## PROVIDED INFORMATION
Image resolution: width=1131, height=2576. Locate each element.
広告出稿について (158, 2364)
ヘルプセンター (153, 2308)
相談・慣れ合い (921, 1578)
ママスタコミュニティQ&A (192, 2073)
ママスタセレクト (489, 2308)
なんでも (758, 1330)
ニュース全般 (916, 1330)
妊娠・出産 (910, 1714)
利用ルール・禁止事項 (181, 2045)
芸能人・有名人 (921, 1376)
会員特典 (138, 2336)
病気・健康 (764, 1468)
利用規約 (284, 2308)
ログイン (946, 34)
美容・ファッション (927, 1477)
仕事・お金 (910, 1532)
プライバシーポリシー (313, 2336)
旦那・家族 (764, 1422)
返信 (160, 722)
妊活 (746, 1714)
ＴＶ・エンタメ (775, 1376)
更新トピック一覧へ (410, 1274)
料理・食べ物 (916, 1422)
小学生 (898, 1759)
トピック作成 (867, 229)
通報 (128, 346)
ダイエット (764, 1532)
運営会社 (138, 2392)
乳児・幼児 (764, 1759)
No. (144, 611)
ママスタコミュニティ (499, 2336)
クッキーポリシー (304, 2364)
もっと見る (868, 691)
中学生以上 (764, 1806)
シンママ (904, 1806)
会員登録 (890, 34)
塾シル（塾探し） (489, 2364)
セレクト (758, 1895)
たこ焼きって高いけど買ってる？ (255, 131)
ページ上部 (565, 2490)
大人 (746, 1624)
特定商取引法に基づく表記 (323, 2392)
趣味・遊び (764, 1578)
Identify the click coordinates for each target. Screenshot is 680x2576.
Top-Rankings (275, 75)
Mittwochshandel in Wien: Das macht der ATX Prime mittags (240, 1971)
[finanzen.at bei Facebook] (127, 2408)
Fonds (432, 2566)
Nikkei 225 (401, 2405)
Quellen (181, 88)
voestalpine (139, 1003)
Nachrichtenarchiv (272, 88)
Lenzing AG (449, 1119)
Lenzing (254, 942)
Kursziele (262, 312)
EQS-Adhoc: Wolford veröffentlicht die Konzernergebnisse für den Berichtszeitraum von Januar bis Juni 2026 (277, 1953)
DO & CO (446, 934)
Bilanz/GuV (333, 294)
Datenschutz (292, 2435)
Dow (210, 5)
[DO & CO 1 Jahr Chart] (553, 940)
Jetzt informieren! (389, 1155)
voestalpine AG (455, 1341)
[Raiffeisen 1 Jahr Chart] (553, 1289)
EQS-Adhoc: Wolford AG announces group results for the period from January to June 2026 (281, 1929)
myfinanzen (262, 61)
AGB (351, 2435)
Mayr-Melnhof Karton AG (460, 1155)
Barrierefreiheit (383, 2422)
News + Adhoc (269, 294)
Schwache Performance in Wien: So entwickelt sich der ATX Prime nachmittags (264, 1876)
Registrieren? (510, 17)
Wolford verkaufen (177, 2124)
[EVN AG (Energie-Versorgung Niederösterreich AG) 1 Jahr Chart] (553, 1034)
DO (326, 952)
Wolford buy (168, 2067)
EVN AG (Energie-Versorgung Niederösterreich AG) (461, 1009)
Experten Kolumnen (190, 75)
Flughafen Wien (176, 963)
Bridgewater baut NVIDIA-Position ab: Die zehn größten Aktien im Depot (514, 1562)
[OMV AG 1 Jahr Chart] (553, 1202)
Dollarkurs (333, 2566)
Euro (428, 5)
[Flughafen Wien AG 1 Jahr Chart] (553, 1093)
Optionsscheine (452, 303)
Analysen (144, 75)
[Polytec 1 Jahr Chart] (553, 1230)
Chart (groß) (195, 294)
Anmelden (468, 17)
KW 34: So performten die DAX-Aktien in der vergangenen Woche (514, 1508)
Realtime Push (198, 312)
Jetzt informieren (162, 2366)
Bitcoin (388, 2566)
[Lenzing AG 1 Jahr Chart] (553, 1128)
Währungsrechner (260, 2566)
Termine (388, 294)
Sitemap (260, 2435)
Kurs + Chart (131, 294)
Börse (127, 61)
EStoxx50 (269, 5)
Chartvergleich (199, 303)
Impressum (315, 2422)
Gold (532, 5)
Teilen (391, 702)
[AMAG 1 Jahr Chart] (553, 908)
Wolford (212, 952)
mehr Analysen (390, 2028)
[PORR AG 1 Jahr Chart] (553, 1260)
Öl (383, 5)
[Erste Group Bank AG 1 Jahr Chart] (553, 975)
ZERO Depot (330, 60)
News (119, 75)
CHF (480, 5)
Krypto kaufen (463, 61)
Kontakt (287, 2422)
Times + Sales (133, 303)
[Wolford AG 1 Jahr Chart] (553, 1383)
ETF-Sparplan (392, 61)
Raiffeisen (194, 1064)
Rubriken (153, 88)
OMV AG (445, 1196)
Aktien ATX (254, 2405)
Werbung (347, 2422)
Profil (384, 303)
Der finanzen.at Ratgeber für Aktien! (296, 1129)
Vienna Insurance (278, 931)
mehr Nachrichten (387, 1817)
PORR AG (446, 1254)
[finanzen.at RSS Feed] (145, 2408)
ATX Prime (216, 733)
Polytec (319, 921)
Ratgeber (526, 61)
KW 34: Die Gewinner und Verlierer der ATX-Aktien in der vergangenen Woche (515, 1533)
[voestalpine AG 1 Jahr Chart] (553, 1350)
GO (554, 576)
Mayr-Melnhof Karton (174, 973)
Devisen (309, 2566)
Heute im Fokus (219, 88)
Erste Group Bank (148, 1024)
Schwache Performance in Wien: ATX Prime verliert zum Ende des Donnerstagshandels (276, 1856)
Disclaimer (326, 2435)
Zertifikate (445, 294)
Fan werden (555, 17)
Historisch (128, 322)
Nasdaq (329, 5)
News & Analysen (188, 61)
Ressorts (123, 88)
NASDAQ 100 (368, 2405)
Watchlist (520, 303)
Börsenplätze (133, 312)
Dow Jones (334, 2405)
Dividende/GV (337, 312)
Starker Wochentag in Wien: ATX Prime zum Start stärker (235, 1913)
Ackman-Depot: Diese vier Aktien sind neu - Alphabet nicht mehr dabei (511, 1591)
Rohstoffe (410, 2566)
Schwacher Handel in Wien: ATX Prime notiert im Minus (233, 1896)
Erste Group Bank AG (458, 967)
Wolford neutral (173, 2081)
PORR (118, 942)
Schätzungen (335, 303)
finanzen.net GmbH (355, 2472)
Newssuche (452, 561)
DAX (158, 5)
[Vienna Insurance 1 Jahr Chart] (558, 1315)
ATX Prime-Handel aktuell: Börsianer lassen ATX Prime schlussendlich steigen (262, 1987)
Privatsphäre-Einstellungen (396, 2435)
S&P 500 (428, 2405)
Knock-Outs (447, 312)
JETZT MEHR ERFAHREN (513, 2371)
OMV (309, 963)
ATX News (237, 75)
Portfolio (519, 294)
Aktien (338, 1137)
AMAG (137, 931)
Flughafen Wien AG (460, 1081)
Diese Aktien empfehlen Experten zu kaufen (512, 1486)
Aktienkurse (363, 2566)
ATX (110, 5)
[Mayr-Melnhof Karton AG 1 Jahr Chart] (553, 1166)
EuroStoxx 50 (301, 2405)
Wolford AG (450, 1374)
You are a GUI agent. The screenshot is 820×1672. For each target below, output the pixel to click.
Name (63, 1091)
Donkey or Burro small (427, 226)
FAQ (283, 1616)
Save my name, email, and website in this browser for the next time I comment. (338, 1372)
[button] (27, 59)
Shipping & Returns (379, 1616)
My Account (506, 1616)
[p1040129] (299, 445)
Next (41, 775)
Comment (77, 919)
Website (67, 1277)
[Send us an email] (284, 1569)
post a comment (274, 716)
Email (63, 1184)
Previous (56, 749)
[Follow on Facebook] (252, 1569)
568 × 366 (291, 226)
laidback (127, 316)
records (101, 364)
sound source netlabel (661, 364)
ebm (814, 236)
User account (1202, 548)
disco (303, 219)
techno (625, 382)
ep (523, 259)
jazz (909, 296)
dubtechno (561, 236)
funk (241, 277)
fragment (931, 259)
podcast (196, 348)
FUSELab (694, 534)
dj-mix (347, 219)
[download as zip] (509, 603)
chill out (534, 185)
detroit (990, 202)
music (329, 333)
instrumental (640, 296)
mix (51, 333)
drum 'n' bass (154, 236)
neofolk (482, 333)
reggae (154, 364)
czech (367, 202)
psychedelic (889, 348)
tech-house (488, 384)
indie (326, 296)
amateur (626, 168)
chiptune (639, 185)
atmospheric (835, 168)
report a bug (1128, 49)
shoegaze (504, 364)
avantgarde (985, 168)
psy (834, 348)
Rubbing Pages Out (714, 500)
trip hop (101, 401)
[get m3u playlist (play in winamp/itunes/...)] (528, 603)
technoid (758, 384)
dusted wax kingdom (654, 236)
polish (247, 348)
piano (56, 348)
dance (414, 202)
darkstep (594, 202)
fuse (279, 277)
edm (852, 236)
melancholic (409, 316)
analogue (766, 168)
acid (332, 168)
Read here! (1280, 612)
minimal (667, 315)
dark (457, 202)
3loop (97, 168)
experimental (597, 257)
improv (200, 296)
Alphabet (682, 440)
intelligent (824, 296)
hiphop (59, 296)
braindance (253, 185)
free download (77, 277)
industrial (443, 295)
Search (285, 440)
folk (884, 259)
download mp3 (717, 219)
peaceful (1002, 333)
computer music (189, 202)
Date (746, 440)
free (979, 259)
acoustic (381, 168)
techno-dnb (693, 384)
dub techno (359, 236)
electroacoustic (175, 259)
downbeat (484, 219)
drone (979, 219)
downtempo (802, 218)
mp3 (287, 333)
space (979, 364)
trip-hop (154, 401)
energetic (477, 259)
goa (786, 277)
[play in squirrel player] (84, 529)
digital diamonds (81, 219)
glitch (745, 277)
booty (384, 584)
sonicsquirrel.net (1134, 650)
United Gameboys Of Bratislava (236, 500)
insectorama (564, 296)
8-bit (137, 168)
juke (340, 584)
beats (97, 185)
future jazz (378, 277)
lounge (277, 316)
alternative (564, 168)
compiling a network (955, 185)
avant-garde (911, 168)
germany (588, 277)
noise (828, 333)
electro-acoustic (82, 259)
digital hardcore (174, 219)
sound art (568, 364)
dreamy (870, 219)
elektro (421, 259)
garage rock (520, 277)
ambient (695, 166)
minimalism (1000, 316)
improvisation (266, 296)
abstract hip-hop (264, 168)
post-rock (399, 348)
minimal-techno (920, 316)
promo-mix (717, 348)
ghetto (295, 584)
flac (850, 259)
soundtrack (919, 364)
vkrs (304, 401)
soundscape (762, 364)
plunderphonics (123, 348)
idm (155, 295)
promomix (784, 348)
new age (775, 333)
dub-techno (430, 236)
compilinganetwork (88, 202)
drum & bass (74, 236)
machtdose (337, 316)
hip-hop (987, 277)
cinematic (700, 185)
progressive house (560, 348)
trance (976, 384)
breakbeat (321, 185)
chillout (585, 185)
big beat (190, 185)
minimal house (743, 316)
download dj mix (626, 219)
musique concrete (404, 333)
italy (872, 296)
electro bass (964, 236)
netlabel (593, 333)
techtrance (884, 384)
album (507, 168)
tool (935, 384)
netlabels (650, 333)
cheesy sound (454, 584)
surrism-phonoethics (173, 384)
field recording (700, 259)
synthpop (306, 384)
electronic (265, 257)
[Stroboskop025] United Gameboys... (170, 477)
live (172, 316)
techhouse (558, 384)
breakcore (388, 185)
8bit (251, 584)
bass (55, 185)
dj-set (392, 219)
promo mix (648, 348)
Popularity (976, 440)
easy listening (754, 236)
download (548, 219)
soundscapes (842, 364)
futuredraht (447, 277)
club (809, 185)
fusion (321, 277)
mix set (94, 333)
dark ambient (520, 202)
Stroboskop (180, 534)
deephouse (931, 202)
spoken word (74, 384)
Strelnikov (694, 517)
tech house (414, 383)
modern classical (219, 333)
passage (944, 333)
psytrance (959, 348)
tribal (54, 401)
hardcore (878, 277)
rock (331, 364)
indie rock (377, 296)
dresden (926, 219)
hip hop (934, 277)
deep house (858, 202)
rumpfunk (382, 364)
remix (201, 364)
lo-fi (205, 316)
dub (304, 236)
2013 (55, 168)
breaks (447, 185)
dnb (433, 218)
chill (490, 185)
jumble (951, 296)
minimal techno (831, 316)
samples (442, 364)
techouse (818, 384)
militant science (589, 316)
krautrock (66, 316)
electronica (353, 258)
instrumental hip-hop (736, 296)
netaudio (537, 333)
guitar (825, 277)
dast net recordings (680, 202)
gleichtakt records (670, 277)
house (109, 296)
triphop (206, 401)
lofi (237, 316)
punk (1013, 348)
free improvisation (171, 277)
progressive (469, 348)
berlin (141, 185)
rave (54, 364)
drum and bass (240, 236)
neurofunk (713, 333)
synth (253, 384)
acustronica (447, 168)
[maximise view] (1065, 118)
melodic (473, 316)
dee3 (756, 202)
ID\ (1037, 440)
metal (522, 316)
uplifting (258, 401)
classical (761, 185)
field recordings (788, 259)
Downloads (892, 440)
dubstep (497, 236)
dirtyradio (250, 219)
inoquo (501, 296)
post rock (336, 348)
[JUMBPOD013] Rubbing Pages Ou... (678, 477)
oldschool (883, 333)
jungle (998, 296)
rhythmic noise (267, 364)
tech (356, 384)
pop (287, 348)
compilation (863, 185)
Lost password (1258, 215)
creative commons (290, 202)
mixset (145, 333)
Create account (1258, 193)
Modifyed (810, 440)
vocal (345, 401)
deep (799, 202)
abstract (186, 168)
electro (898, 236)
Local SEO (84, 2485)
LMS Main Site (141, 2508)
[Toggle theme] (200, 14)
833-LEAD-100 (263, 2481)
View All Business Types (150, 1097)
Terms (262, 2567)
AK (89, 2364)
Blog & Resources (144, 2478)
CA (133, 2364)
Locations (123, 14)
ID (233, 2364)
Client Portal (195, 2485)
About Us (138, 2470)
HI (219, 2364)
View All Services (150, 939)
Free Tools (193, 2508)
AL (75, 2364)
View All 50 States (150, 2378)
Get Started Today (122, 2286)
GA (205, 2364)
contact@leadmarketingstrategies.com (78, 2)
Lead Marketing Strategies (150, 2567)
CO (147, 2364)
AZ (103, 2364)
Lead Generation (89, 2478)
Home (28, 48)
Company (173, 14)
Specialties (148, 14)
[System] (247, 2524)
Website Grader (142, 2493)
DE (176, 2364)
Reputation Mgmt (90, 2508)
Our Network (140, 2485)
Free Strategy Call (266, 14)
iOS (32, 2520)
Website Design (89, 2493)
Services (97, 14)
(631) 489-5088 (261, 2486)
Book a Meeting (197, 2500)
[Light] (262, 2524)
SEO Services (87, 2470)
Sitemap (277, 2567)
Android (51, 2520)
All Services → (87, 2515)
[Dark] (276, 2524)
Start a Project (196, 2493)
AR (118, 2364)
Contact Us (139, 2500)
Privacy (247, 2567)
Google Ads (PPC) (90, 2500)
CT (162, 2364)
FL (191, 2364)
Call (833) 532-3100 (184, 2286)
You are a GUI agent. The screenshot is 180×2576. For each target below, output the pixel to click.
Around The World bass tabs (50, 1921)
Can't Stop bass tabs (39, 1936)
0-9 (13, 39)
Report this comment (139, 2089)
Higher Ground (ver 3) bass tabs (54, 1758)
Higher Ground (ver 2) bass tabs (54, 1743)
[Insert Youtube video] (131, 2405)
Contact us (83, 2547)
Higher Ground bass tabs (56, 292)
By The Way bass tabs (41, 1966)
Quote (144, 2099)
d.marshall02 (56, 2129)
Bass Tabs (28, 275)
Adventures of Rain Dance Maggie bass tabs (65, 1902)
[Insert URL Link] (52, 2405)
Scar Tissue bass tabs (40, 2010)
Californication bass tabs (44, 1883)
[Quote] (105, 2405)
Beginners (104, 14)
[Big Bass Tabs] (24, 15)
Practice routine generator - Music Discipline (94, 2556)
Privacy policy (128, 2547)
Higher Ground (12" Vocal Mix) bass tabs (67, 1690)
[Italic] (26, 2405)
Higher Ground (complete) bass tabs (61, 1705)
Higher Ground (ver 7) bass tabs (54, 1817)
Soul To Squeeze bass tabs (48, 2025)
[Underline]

## AIM OF THE EXERCISE
Quote exactly the first line of the entries and every line after it, stopping with the line that contains "[DO & CO 1 Jahr Chart] (553, 940)".

## WRITTEN RESPONSE
Image resolution: width=1131, height=2576. Locate each element.
広告出稿について (158, 2364)
ヘルプセンター (153, 2308)
相談・慣れ合い (921, 1578)
ママスタコミュニティQ&A (192, 2073)
ママスタセレクト (489, 2308)
なんでも (758, 1330)
ニュース全般 (916, 1330)
妊娠・出産 (910, 1714)
利用ルール・禁止事項 (181, 2045)
芸能人・有名人 (921, 1376)
会員特典 (138, 2336)
病気・健康 (764, 1468)
利用規約 (284, 2308)
ログイン (946, 34)
美容・ファッション (927, 1477)
仕事・お金 (910, 1532)
プライバシーポリシー (313, 2336)
旦那・家族 (764, 1422)
返信 (160, 722)
妊活 (746, 1714)
ＴＶ・エンタメ (775, 1376)
更新トピック一覧へ (410, 1274)
料理・食べ物 (916, 1422)
小学生 (898, 1759)
トピック作成 (867, 229)
通報 (128, 346)
ダイエット (764, 1532)
運営会社 (138, 2392)
乳児・幼児 (764, 1759)
No. (144, 611)
ママスタコミュニティ (499, 2336)
クッキーポリシー (304, 2364)
もっと見る (868, 691)
中学生以上 (764, 1806)
シンママ (904, 1806)
会員登録 (890, 34)
塾シル（塾探し） (489, 2364)
セレクト (758, 1895)
たこ焼きって高いけど買ってる？ (255, 131)
ページ上部 (565, 2490)
大人 (746, 1624)
特定商取引法に基づく表記 (323, 2392)
趣味・遊び (764, 1578)
Identify the click coordinates for each target. Screenshot is 680x2576.
Top-Rankings (275, 75)
Mittwochshandel in Wien: Das macht der ATX Prime mittags (240, 1971)
[finanzen.at bei Facebook] (127, 2408)
Fonds (432, 2566)
Nikkei 225 (401, 2405)
Quellen (181, 88)
voestalpine (139, 1003)
Nachrichtenarchiv (272, 88)
Lenzing AG (449, 1119)
Lenzing (254, 942)
Kursziele (262, 312)
EQS-Adhoc: Wolford veröffentlicht die Konzernergebnisse für den Berichtszeitraum von Januar bis Juni 2026 (277, 1953)
DO & CO (446, 934)
Bilanz/GuV (333, 294)
Datenschutz (292, 2435)
Dow (210, 5)
[DO & CO 1 Jahr Chart] (553, 940)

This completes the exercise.